Copper tumbled the most in almost six years as it followed other metals lower amid a collapse in commodities.
Lower energy costs and demand weakness amid worse-than-expected economic data in China are driving prices down, according to Goldman Sachs Group Inc. Consumption in the world’s biggest user will grow at the slowest pace since at least 2009, Deutsche Bank AG estimates. Prices slumped as much as 8.6 percent in London today and fell by the daily limit in Shanghai.
Commodities have sunk to the lowest level in more than 12 years, led by a rout in energy prices, after a decade-long bull market led producers to boost output and a stronger dollar diminished their allure to investors. Oil’s 60 percent decline since last year’s peak is cutting costs for mining companies and bolstering speculation the glut will worsen. Copper is the worst performing non-energy raw material this year on the Bloomberg Commodity Index (BCOM), which fell to the lowest since August 2002.
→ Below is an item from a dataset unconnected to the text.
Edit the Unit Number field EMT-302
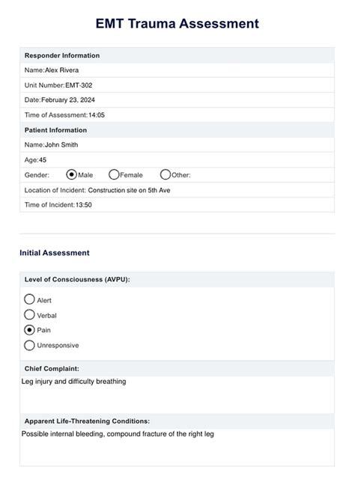The width and height of the screenshot is (355, 491). point(177,85)
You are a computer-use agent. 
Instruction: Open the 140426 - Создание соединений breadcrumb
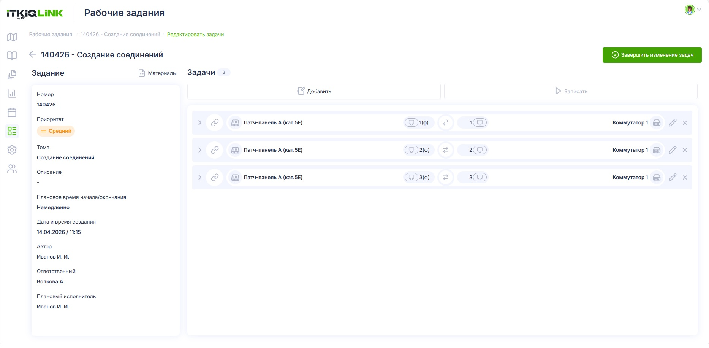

“People have seen oil prices decline so much and now they’re targeting other commodities,” Ivan Szpakowski, an analyst at Citigroup Inc. in Hong Kong, said in an interview with Bloomberg TV today. Copper is falling faster than most other commodities because “it’s the one that is played by the macro investors and by people who are looking at the broader picture rather than commodity fundamentals.”